** Opening MATERIAL SHOWN block **

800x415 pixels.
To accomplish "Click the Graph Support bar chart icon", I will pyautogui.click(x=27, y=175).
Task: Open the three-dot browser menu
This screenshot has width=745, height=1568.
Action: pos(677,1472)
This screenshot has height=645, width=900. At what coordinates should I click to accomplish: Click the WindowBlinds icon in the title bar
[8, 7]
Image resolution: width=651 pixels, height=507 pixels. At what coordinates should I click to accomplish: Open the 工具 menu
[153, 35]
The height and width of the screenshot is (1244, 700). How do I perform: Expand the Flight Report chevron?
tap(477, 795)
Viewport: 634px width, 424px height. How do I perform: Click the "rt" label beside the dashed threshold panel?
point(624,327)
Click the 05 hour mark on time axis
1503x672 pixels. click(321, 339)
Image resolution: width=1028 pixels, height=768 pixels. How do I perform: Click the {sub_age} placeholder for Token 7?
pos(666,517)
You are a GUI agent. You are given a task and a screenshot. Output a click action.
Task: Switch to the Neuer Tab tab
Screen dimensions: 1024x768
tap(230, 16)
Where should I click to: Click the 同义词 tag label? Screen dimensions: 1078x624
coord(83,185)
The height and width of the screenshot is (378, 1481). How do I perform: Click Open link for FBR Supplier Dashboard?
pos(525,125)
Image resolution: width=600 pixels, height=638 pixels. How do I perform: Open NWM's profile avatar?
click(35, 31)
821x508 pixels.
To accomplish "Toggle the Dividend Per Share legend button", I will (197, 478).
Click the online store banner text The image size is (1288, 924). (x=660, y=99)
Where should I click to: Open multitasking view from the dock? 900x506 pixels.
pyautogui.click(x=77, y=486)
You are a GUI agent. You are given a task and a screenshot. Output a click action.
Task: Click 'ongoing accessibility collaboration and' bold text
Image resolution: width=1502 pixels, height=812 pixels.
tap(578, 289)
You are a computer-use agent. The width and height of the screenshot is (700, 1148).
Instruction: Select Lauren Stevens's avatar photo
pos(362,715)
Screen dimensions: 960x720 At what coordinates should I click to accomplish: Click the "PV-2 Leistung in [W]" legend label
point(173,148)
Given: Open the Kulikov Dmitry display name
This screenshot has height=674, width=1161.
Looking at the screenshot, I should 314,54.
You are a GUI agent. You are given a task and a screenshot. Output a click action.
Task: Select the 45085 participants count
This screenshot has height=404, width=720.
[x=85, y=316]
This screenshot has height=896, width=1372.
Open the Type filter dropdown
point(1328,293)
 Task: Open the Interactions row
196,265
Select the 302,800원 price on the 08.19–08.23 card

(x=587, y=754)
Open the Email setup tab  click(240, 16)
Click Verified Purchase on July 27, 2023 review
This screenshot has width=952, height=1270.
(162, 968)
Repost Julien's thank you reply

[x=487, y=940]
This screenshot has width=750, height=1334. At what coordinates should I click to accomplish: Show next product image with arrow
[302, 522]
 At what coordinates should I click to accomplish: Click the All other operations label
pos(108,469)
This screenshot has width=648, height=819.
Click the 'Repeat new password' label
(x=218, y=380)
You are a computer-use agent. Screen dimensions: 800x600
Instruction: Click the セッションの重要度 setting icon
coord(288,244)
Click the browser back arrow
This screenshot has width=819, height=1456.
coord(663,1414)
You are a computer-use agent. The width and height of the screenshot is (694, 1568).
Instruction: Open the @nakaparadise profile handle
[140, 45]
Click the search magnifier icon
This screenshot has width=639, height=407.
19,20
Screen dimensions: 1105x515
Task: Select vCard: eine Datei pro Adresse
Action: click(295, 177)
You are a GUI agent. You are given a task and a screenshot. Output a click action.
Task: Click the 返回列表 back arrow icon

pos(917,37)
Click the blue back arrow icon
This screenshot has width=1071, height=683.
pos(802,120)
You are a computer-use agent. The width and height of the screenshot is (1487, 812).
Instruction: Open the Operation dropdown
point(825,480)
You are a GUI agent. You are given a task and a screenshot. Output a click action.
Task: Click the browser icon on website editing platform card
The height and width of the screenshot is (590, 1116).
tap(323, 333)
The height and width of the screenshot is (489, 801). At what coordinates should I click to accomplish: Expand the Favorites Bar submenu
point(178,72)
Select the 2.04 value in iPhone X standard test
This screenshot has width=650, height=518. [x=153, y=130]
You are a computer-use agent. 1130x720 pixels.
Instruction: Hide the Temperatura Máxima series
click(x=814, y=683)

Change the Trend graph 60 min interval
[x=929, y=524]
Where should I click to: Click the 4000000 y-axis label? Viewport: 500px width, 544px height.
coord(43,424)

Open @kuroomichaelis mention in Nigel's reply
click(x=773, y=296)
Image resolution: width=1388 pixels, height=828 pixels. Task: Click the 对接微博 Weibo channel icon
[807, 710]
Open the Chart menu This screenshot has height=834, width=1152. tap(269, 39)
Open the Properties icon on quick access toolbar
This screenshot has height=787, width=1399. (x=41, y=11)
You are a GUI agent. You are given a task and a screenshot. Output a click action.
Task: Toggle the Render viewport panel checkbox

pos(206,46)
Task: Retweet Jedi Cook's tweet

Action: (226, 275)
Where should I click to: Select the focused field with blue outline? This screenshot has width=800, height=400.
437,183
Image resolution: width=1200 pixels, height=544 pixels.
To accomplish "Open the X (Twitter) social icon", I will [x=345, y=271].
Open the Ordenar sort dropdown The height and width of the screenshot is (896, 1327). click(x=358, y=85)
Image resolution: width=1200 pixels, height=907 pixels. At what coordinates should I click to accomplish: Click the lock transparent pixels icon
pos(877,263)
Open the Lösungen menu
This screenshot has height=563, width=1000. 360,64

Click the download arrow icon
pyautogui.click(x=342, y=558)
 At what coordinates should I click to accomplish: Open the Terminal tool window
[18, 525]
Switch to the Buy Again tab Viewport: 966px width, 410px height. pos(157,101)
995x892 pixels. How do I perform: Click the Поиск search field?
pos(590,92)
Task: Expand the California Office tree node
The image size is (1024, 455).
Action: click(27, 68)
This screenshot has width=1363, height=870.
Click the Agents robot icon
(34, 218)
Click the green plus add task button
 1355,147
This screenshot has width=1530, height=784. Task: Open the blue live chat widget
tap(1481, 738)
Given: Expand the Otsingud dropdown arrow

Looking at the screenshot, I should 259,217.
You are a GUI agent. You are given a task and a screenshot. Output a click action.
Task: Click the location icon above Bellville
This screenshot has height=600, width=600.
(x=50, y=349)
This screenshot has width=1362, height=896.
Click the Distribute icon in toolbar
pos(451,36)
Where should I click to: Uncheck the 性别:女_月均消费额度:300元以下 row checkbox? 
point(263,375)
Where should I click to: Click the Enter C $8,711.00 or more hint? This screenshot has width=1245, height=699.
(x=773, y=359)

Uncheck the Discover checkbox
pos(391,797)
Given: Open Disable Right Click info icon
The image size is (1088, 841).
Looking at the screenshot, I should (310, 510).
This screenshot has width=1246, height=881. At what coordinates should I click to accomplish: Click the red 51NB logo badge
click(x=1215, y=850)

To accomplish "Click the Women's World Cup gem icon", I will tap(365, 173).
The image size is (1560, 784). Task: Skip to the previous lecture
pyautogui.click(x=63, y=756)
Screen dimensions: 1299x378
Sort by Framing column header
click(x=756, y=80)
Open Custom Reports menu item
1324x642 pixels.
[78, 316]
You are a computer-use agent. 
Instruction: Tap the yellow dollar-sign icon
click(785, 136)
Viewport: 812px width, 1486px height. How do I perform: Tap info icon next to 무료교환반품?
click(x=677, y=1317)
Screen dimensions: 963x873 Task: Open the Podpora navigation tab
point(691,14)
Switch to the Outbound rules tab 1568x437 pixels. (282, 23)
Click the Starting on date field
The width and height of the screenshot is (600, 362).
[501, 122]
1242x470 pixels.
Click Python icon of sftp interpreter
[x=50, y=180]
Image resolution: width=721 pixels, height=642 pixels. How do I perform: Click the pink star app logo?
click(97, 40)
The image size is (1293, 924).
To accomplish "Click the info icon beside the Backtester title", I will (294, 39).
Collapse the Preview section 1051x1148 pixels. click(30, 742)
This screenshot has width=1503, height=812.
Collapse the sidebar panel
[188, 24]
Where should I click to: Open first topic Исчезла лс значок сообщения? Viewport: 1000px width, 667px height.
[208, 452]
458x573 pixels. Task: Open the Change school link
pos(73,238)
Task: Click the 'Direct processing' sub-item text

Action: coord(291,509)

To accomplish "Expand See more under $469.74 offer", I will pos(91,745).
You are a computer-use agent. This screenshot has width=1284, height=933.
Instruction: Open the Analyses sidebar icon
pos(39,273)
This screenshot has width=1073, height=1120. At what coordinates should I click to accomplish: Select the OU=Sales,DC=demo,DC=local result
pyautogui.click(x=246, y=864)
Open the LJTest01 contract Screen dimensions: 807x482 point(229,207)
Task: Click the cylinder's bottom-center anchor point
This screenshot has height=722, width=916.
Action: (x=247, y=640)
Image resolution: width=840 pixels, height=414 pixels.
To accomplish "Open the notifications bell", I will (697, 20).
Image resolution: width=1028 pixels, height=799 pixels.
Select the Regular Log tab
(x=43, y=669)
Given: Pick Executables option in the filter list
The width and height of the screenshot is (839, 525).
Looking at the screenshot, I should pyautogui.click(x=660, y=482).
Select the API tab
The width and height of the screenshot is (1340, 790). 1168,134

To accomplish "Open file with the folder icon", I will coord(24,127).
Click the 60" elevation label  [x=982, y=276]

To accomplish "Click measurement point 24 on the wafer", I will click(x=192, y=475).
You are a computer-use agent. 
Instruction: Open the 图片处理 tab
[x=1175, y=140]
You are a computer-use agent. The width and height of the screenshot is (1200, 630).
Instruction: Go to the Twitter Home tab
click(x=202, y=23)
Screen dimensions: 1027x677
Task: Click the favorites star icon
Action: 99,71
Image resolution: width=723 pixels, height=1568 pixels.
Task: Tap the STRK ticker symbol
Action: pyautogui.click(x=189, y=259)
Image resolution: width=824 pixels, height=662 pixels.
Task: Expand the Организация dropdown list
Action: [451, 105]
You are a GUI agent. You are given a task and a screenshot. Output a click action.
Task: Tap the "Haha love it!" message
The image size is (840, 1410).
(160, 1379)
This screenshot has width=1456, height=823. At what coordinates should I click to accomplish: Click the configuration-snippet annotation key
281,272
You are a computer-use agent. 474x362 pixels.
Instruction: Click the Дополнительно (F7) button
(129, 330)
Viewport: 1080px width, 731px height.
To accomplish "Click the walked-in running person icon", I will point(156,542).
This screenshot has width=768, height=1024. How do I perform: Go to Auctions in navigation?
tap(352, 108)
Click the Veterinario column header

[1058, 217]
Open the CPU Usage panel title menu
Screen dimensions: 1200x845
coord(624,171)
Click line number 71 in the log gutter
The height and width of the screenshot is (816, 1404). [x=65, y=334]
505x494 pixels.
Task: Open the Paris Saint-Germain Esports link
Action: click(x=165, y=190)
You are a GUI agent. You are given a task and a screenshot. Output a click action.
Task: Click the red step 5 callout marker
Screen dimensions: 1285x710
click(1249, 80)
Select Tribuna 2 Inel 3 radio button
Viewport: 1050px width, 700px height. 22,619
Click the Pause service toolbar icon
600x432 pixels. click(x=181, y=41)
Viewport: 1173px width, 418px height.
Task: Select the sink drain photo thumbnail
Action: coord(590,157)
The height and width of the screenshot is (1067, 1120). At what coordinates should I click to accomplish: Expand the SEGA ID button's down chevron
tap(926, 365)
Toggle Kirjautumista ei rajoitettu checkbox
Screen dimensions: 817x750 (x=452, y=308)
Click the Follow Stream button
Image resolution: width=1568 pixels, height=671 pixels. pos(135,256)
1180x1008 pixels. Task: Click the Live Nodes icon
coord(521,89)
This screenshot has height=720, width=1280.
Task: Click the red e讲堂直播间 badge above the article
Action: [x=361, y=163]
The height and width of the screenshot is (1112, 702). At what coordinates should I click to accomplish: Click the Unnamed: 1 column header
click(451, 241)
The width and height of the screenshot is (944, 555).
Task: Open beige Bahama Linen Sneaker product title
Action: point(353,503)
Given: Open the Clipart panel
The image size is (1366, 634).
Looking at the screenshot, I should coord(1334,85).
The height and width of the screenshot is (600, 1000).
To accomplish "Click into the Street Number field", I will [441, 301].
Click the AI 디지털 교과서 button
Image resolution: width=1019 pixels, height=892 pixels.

** Closing MATERIAL SHOWN block **

WHAT YOU WILL DO. Among the records above, determine how many lines contain "browser", then report the number only.

TASK RESULT. 3